When she arrived at the hearing, however, there was in fact no interpreter present. This hearing turned out to be a master calendar hearing, at which pending matters were either quickly dispatched or rescheduled. The IJ spoke to Nazarova in English. As she recounts it, she understood little to nothing of what transpired orally, but she did receive a new written notice of hearing with a later date, from which she gleaned that her hearing had been rescheduled for October 7, 1994 at 10 a.m. That notice, like the first, was printed only in English and Spanish; once again, it specified the potential consequences of failing to appear.
Given her experience at the master calendar hearing — one reminiscent of that of Richard Gere’s character Jack Moore in the 1997 movie Red Comer — Nazarova made certain to hire an interpreter to accompany her to the merits hearing. When that date arrived, Nazarova set off to meet her interpreter in plenty of time for her 10:00 a.m. hearing. Unfortunately, he was not at his office. At that point Nazarova believed that she was on the horns of a dilemma: should she go to another hearing at which she understood nothing, and could convey nothing, or should she wait for the interpreter? She chose to wait, and wait she did for nearly two hours. When he arrived at last, the two proceeded immediately to the hearing room, arriving right around noon. There she discovered to her dismay that the IJ had already held her deportation hearing in her absence. He held that Nazarova had received notice of the hearing, that the INS had established her deportability, and that, by failing to appear, Nazarova had failed to establish her entitlement to relief from deportation. On that basis, the IJ deported her to Russia. (This was, of course, an embarrassing error for an IJ to make. Although Nazarova speaks Russian, she is Ukrainian, and any deportation order should have specified the Ukraine as her destination. For an American IJ to deport a Russian-speaking Ukrainian to Russia is the same as if a Ukrainian Immigration Judge were to deport an English-speaking American to England.)

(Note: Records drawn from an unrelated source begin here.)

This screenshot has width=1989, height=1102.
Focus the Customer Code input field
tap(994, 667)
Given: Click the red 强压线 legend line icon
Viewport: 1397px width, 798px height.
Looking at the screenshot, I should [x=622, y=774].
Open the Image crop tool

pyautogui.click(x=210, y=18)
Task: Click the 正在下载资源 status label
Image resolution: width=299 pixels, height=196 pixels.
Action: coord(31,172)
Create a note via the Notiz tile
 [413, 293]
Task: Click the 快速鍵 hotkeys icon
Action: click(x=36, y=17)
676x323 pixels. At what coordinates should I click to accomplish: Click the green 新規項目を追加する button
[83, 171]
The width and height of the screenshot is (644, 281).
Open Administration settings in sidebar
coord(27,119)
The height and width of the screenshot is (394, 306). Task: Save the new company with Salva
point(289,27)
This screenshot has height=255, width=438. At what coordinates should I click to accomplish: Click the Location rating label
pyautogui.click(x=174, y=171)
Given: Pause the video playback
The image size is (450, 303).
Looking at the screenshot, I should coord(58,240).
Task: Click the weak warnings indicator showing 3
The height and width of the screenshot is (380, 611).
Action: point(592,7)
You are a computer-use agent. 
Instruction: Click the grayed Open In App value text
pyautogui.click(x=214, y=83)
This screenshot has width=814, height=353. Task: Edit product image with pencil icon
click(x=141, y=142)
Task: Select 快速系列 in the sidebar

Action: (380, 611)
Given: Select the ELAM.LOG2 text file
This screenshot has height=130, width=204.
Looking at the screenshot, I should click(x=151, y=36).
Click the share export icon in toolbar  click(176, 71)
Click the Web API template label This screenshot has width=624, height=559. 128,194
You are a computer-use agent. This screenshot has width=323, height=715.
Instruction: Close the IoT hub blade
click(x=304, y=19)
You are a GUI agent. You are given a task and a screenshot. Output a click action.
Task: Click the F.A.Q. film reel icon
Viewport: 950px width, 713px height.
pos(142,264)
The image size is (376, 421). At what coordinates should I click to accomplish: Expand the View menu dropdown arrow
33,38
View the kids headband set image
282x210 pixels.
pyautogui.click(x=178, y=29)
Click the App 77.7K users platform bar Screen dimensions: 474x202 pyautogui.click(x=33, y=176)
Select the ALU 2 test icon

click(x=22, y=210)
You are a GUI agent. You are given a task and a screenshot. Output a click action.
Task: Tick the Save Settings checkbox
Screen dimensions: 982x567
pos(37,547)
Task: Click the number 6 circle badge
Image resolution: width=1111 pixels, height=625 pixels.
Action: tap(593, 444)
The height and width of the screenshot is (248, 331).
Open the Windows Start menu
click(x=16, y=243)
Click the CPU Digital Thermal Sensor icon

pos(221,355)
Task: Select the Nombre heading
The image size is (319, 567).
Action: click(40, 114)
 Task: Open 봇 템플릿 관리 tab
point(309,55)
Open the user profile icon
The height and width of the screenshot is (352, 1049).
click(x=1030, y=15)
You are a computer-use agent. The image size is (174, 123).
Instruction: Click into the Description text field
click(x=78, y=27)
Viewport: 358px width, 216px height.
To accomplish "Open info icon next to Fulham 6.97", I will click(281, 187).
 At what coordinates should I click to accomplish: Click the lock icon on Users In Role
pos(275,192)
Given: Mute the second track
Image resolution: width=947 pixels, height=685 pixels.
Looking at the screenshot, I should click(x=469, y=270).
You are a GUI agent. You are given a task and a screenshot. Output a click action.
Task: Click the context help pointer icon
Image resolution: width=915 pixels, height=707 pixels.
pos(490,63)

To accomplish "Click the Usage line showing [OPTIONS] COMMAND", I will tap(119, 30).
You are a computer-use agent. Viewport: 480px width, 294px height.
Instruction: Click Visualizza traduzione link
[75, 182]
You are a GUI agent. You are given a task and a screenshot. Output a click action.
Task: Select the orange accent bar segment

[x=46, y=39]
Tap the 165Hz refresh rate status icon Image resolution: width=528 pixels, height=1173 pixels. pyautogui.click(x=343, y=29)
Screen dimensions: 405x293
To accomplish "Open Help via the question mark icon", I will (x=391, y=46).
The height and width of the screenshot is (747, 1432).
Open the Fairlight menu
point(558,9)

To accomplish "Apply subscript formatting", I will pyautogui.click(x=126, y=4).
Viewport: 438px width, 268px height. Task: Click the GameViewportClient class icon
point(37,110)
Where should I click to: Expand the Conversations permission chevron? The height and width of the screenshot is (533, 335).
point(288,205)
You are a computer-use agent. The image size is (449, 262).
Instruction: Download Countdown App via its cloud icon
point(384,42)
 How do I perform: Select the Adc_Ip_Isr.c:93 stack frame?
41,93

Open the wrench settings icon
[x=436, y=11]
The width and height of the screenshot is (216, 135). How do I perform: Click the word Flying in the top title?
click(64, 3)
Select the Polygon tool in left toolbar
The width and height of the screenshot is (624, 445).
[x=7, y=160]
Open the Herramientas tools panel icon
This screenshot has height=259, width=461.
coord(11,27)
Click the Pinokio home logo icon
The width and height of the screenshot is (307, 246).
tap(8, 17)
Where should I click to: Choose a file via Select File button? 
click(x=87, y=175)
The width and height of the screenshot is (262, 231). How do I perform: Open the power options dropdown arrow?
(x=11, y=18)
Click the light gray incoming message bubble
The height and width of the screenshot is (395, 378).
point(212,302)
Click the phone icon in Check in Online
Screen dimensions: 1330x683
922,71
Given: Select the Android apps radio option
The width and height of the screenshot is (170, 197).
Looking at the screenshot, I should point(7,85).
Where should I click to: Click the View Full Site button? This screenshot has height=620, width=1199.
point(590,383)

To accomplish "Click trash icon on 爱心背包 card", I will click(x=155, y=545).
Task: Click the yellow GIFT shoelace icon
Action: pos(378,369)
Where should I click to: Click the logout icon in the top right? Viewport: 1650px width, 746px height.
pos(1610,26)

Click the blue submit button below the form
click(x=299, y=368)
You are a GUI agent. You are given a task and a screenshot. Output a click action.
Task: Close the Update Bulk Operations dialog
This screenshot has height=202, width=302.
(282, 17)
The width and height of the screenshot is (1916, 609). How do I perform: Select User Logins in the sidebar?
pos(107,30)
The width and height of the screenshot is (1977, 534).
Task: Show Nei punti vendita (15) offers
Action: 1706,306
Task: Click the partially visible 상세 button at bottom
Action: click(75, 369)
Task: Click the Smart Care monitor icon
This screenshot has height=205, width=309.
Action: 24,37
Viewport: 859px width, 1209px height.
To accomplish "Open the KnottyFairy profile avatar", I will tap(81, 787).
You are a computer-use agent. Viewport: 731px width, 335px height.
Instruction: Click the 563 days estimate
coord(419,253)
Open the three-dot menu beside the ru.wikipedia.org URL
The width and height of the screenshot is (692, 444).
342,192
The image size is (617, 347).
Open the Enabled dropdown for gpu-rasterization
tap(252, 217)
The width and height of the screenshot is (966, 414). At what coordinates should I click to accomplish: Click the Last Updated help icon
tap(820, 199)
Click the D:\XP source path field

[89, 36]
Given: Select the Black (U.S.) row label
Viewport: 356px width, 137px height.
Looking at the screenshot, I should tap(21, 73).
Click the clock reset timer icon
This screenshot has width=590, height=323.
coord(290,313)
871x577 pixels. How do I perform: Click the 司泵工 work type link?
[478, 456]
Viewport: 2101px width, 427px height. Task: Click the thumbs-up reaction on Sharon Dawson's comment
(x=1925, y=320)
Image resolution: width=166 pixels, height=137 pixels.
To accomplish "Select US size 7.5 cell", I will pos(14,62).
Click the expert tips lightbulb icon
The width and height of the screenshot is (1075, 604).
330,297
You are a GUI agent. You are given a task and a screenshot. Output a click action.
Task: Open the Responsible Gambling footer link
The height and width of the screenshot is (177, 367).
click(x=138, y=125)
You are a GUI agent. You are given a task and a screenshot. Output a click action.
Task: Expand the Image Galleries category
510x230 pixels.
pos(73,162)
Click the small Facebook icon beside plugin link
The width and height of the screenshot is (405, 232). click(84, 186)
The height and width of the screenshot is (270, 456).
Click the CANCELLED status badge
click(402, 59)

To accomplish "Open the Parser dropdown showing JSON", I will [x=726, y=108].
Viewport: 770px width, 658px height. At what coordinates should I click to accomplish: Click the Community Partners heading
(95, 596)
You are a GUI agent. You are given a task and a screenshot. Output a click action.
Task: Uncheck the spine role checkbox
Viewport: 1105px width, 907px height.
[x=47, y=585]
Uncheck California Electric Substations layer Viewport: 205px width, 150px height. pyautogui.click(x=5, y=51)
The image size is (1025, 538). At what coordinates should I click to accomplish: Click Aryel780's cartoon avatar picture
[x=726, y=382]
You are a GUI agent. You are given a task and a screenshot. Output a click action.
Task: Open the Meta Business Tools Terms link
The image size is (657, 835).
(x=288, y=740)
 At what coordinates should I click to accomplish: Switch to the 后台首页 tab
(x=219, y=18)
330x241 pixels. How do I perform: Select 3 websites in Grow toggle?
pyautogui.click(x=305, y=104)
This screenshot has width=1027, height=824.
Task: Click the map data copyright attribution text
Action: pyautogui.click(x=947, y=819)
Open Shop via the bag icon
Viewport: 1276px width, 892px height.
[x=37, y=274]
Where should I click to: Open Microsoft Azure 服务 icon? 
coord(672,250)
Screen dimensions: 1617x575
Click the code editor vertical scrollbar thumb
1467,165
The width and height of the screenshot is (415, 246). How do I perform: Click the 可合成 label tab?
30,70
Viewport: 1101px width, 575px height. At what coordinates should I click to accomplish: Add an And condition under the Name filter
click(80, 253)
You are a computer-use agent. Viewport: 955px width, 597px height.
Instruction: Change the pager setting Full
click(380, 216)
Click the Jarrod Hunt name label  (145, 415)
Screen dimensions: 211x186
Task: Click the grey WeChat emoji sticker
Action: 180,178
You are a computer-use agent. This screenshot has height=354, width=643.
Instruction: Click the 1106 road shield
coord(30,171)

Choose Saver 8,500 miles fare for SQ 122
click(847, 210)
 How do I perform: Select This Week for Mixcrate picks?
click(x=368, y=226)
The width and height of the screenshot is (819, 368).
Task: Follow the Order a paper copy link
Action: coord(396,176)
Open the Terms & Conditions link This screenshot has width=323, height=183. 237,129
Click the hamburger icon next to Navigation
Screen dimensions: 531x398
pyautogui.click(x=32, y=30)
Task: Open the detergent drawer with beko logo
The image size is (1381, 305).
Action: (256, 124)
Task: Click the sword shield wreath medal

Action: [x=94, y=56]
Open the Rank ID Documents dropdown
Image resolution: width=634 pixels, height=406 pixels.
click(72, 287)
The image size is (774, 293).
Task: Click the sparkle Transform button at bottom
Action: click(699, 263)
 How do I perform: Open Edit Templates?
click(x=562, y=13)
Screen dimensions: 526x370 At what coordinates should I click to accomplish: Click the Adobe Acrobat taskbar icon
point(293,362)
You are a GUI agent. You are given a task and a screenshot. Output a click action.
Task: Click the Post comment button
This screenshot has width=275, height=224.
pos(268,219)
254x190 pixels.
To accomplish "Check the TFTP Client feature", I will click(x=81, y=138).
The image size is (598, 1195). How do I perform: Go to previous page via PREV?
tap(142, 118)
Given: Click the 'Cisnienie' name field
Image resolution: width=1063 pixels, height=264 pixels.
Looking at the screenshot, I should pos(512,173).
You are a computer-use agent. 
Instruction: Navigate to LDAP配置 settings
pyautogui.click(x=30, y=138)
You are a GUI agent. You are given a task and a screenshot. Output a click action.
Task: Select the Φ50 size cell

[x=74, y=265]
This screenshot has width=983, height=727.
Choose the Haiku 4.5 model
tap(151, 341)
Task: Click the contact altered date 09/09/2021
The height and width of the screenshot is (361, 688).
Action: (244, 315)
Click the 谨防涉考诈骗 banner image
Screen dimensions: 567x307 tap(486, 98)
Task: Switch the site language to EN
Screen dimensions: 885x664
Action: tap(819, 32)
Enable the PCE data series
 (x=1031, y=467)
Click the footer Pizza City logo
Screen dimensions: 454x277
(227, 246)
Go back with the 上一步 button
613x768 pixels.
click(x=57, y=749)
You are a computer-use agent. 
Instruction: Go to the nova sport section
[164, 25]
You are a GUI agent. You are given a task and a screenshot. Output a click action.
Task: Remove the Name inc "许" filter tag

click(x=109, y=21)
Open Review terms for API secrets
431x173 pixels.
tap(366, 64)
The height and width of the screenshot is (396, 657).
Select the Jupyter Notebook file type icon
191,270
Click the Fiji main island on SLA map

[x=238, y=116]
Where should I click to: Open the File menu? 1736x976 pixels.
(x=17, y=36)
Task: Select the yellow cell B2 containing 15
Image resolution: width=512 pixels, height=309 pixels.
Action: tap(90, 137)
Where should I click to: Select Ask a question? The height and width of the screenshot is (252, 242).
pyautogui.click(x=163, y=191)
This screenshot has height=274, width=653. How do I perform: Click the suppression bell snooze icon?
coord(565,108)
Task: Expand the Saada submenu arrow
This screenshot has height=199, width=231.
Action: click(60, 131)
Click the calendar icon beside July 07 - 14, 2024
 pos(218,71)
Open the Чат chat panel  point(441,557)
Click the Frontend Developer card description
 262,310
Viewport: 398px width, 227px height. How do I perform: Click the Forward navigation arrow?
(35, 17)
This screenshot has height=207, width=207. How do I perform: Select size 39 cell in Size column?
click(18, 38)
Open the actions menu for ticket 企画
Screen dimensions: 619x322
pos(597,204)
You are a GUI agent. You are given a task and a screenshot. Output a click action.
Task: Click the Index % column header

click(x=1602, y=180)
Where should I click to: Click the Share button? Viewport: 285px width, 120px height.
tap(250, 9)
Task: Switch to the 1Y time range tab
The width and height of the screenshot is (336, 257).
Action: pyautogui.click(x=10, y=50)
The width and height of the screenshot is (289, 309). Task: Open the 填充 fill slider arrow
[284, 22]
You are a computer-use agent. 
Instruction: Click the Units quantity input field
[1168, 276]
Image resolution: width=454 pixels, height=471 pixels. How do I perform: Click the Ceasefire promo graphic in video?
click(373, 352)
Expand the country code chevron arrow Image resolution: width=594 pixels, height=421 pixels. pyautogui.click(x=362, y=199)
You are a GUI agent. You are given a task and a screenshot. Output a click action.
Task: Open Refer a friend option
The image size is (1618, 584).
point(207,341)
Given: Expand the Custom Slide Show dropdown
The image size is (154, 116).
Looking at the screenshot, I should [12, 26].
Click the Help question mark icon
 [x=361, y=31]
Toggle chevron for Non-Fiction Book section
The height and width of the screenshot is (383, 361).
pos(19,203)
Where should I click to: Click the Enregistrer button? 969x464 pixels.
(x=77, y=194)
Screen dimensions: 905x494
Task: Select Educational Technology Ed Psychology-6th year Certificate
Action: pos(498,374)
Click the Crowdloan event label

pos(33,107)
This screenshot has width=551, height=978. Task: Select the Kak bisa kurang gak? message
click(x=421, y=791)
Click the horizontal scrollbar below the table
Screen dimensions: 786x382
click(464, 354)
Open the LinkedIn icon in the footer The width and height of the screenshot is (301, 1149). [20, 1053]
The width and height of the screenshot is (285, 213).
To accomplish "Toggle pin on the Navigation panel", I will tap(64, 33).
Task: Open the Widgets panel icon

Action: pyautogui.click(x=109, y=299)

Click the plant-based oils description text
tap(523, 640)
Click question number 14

Less than a week later, Nazarova submitted a handwritten motion to reopen, explaining her failure to appear at the specified hour as a consequence of her interpreter’s late arrival. This motion was eventually denied. Several months later, Nazarova, this time through counsel, again moved to reopen her case. She again argued that her interpreter’s lateness constituted an exceptional circumstance sufficient to justify her failure to appear, and she added the new complaint that the notice of hearing she received was inadequate because the consequences of a failure to appear, though recited in English and Spanish, were not made known to her in Russian. This motion, too, was denied. Finally, Nazarova pressed her inadequate notice claim before the Board of Immigration Appeals (“BIA”). That body also denied her relief, holding that Nazarova had received adequate notice of the consequences of failing to appear. This petition for review followed.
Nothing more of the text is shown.